While we offer a direct integration with Speechmatics, with a DLL that takes Speechmatics-format metadata directly, some customers use other transcription services, so the existing Speechmatics integration is not useful to them.

Rather than building a new interface for each transcription service our customers might like, we can simply provide this information about our S2T format, and they can perform whatever transformation is required.

Example S2T JSON

Here is an abbreviated example of a valid S2T JSON. See below for descriptions of the various properties.

DAVID S2T JSON Format

{
  "version": "4.0",
  "head": {
    "original_name": "audio-that-was-transcribed.WAV",
    "duration": 15,
    "language": "en",
    "created": "2018-08-20T19:35:02",
    "service": "Speechmatics"
  },
  "speakers": [
    {
      "name": "Mary"
    },
    {
      "name": "Bob"
    }
  ],
  "text": [
    {
      "speaker": "Mary",
      "words": [
        {
          "word": "Hello",
          "duration": 600,
          "confidence": 0.61,
          "time": 190
        },
        {
          "word": "radio",
          "duration": 450,
          "confidence": 0.71,
          "time": 860
        },
        ...
      ]
    },
    {
      "speaker": "Bob",
      "words": [
        {
          "word": "this",
          "duration": 240,
          "confidence": 1.0,
          "time": 10680
        },
        {
          "word": "podcast",
          "duration": 540,
          "confidence": 1.0,
          "time": 11430
        },
        ...
      ]
    }
  ]
}
JS

version

The format version level of the data structure itself.

head

This property contains some general metadata, some of which is optional.

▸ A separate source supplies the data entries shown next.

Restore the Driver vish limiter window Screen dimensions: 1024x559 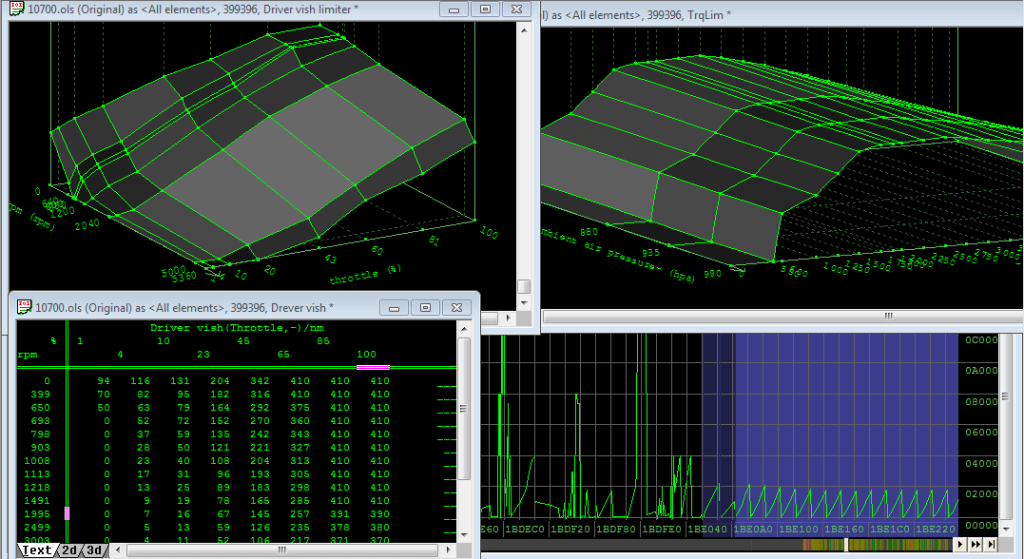point(485,9)
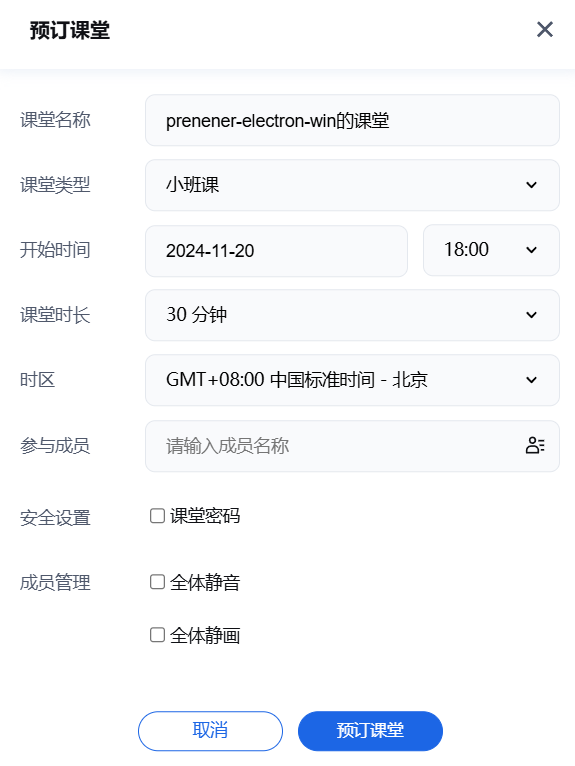The width and height of the screenshot is (575, 766).
Task: Open the 小班课 class type dropdown
Action: point(352,185)
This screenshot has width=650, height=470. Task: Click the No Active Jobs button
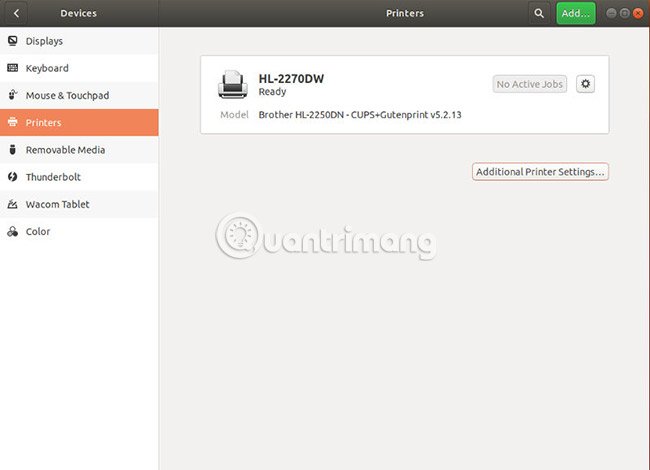(x=529, y=84)
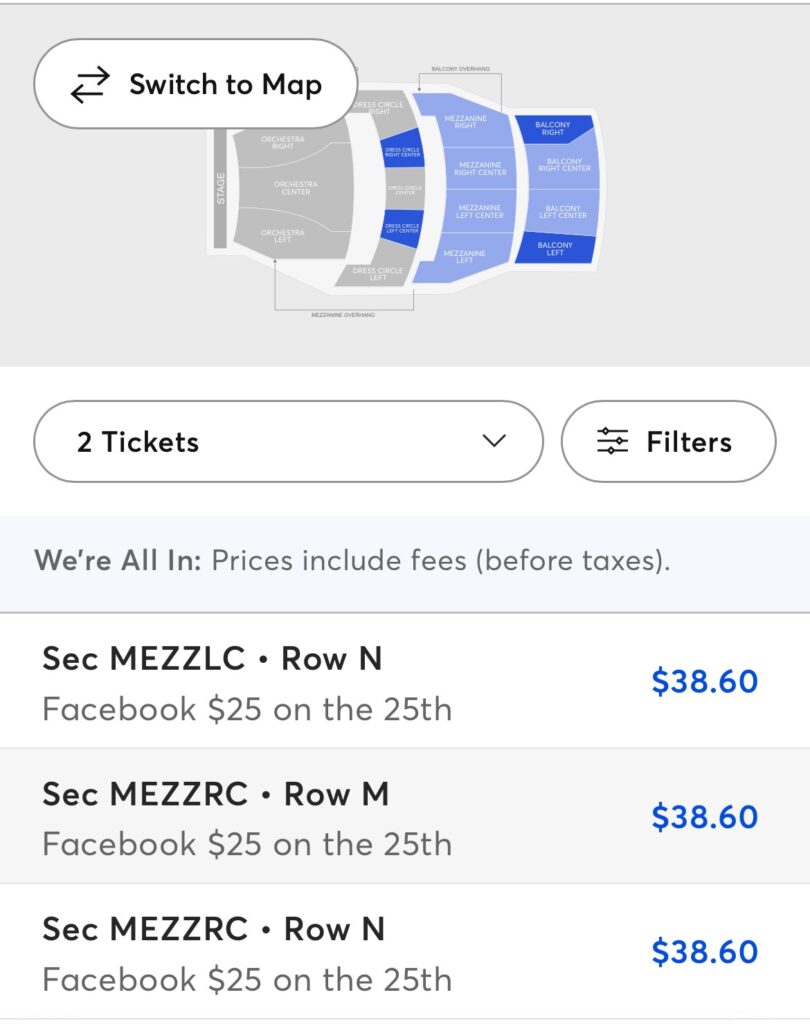Click the Orchestra Center section on the map

pos(295,188)
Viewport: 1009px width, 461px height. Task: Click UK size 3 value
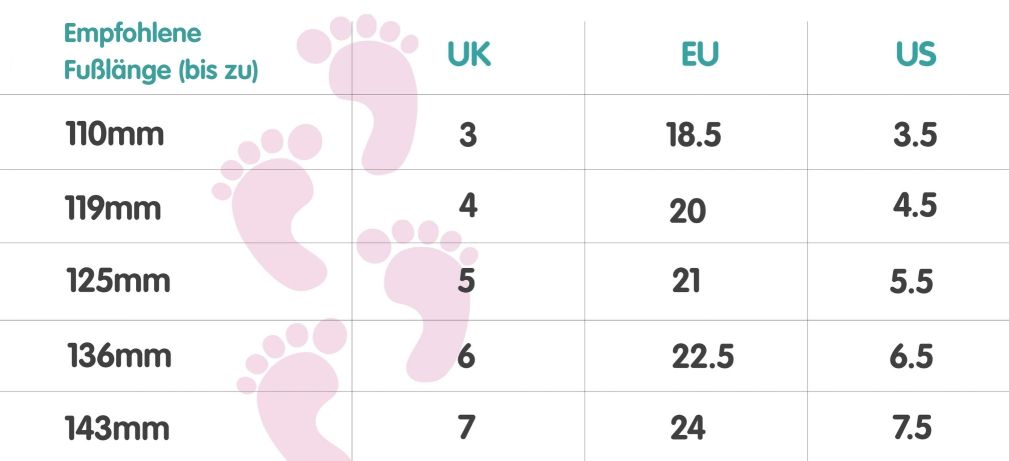click(x=468, y=135)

original_name – the name of the transcribed audio file

duration – the total duration of the transcribed audio, in seconds

language – an ISO language code, e.g., en for English, or de for German

created – an ISO timestamp, e.g., 2018-08-20T19:35:02 

service – identifier for the source transcription service

head

{
  "original_name": string,
  "duration": number,
  "language": string,
  "created": string,
  "service": string
}
JS

speakers

The top-level speakers property takes an array of objects, each of which describes a different speaker.

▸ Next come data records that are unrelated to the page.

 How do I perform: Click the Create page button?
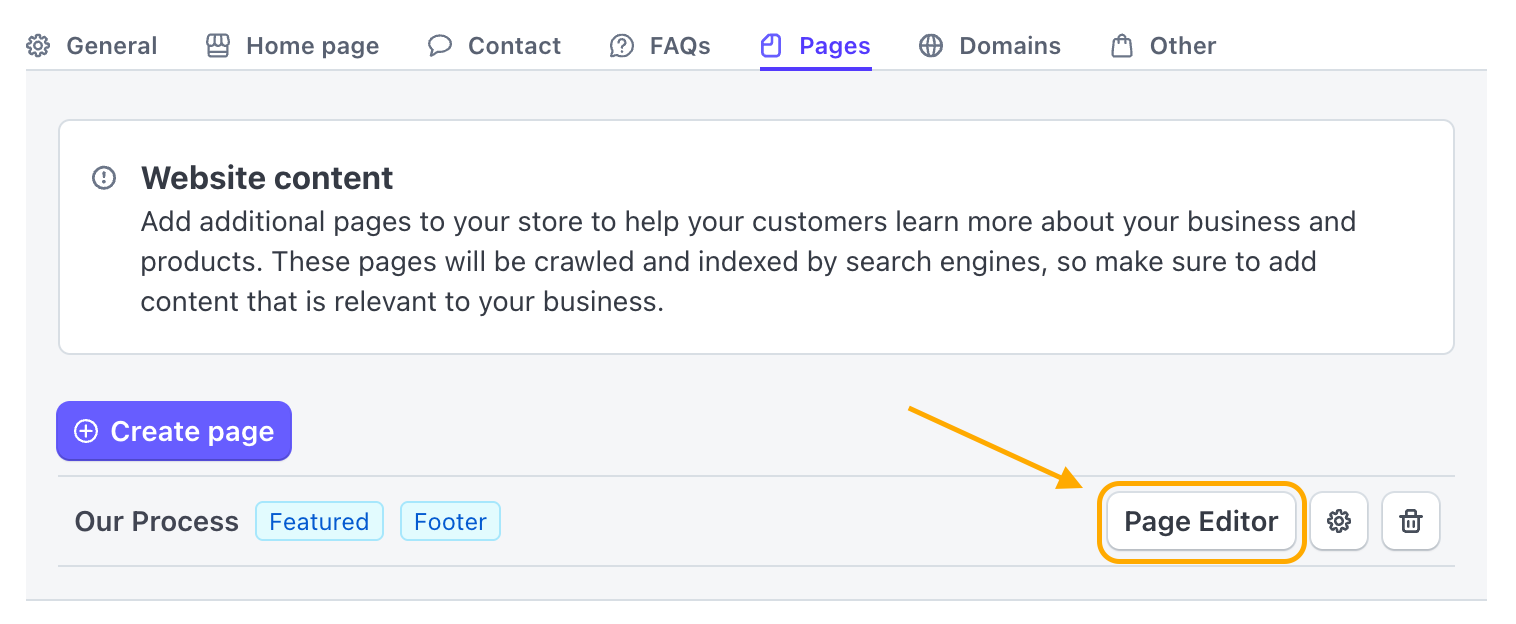coord(173,431)
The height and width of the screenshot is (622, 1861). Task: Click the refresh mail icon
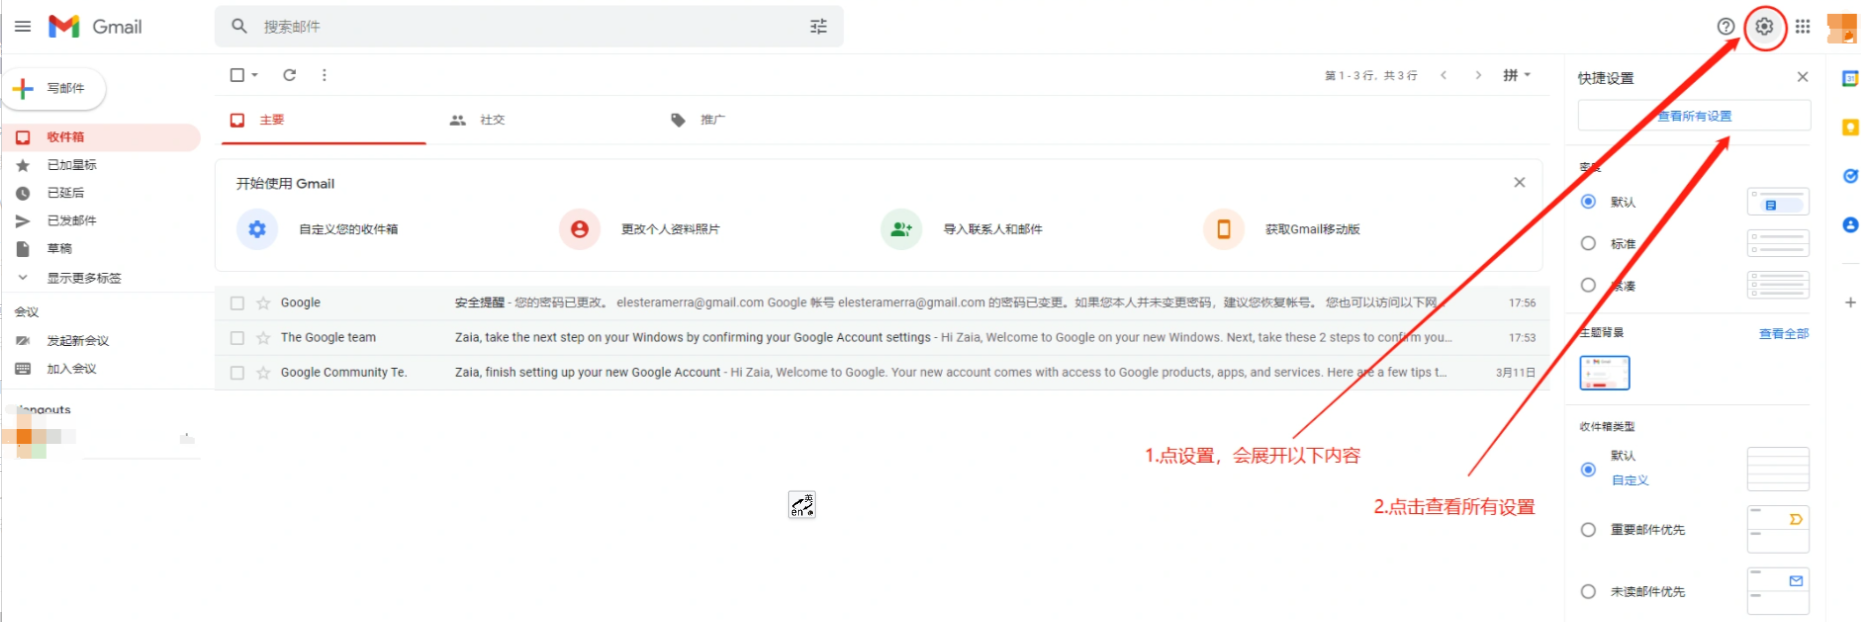[289, 75]
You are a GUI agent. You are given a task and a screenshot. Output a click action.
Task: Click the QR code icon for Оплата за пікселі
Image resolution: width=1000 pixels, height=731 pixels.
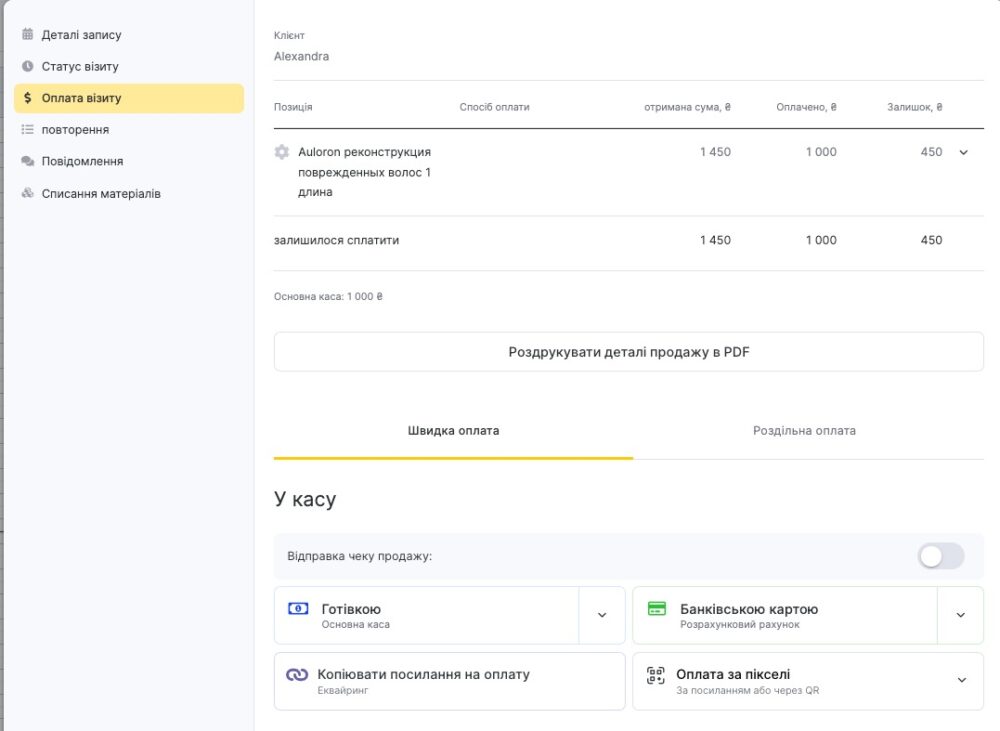click(656, 675)
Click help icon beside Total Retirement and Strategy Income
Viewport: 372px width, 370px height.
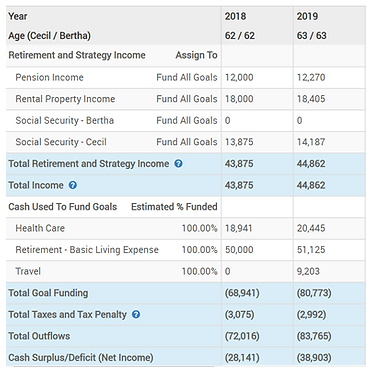click(179, 164)
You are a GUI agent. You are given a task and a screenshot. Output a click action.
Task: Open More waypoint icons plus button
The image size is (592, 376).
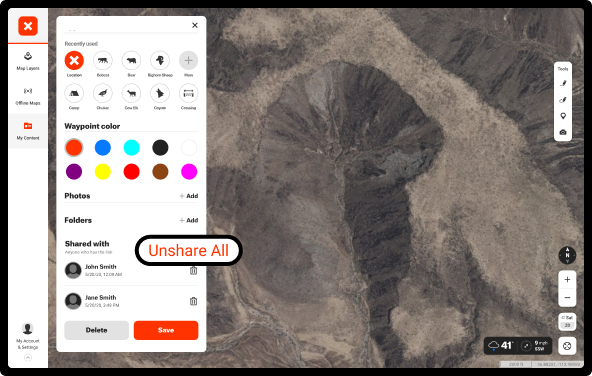click(188, 60)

Each speaker identified in the transcription is represented as a member of the speakers  array. The name of a speaker is used when describing members of the text array (see below).

Currently, the speaker object has only one property, name . The name of each member of speakers must be unique, within the S2T.

speakers

{
  "name": string
}
JS

text

The top-level text property takes an array of "blocks"/sequences of words spoken by a single speaker.

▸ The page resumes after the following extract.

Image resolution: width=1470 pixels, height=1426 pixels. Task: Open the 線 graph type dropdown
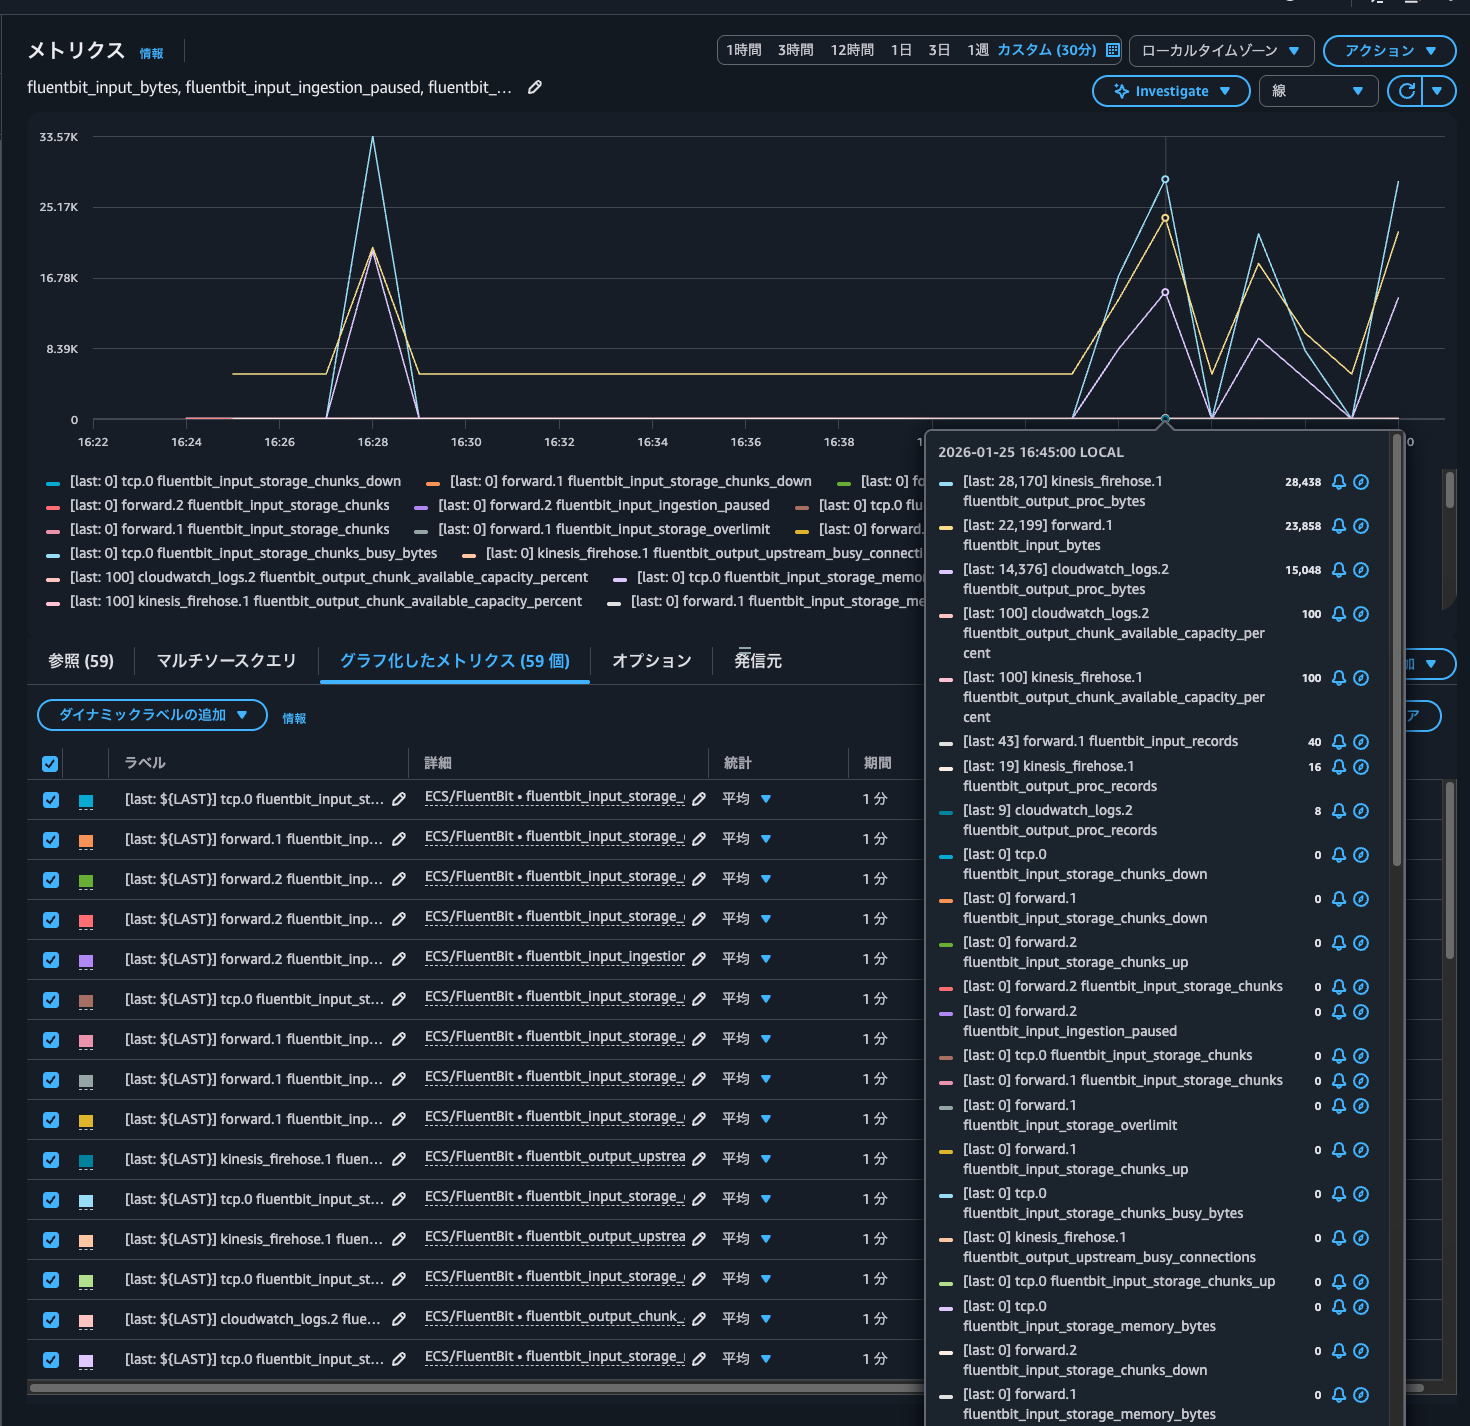(x=1317, y=91)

Each member of text has two properties:

  • speaker – must match the name property of a member of the top-level speakers array
  • words – an array of objects, each of which described a transcribed word
    • Each member of this array has four properties:
      • word - the transcribed text value
      • duration  – an integer number of milliseconds
      • confidence – a decimal number between 0.0 and 1.0 , describing the confidence of the accuracy of the transcription, where 1.0  indicates 100% confidence
      • time – an integer number of milliseconds, relative to the beginning of the entire transcribed audio file

text

{
  "speaker": string,
  "words": [
    {
      "word": string,
      "duration": number,
      "confidence": number,
      "time": number
    },
    ...
  ]
}
JS